- _EXERCISE INSTRUCTIONS_
Some lines hold the string "computer". Copy all of them from the material that follows.

- _DATA EXTRACTS_
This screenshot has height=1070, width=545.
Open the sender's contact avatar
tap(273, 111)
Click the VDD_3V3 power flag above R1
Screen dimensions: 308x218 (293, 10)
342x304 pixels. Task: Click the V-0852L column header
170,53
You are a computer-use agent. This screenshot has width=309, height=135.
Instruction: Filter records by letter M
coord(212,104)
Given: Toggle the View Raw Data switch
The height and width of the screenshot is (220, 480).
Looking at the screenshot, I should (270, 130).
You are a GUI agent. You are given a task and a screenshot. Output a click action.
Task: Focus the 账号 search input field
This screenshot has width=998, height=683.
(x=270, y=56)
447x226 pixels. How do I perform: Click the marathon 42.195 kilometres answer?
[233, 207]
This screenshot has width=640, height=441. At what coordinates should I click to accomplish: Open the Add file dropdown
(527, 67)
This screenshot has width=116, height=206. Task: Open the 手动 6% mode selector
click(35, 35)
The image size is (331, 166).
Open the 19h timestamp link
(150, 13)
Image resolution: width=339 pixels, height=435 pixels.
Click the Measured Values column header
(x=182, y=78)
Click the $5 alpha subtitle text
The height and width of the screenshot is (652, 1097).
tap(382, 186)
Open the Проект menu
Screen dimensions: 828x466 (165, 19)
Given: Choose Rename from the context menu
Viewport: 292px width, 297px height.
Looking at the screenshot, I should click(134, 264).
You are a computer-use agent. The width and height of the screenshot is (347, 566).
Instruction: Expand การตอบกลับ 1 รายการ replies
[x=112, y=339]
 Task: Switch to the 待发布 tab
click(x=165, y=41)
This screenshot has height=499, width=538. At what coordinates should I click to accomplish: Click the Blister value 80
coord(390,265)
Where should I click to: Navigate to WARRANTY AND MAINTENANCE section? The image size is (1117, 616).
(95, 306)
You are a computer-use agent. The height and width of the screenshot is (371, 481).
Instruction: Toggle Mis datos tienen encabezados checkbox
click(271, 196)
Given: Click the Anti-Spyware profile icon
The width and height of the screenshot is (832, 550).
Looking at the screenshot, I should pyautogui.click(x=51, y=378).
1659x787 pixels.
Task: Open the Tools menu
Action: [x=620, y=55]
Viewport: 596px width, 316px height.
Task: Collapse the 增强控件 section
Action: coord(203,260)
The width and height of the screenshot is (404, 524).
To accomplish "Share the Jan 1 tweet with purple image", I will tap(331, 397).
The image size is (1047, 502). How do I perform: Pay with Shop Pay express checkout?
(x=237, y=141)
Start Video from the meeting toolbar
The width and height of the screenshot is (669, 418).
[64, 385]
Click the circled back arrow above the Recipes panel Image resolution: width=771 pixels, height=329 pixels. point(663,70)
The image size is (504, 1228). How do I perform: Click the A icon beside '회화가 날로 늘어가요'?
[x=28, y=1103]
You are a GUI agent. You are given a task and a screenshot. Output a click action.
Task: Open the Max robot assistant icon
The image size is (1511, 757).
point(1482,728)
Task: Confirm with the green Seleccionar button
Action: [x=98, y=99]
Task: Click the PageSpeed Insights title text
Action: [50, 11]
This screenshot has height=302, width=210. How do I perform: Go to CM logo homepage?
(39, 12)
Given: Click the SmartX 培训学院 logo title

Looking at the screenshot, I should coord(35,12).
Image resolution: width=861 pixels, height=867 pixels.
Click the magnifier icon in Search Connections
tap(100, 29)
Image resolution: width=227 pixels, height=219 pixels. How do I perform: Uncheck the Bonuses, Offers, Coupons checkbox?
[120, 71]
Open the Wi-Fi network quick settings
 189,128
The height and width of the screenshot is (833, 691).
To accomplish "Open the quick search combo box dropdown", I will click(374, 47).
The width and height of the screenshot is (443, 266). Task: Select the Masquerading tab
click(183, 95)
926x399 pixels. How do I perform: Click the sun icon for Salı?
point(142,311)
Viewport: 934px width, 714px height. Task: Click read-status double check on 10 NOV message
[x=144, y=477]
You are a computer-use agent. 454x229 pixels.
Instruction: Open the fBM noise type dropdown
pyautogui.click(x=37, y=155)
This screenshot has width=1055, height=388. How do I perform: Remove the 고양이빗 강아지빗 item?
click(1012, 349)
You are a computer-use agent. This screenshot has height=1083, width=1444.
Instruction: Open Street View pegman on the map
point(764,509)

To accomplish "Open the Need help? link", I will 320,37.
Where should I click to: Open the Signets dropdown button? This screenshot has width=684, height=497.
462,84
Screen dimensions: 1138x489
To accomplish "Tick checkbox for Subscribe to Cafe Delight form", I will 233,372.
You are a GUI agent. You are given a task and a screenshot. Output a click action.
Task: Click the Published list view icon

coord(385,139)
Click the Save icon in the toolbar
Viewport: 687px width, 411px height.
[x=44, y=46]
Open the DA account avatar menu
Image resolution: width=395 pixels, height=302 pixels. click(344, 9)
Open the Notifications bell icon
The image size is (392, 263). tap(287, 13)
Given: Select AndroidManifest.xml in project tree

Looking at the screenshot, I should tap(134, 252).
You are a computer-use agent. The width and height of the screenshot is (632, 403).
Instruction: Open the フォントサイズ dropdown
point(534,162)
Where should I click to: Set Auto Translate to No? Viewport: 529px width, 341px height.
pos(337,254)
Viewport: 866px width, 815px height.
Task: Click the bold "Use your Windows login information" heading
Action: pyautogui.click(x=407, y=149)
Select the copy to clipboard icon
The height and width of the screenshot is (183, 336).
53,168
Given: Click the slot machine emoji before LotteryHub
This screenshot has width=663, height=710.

- _THE ANSWER_
You are a computer-use agent. This screenshot has width=309, height=135.
You are a computer-use agent. The width and height of the screenshot is (347, 566).
You are a computer-use agent. The height and width of the screenshot is (371, 481).
You are a computer-use agent. 454x229 pixels.
You are a computer-use agent. This screenshot has height=1083, width=1444.
You are a computer-use agent. The width and height of the screenshot is (632, 403).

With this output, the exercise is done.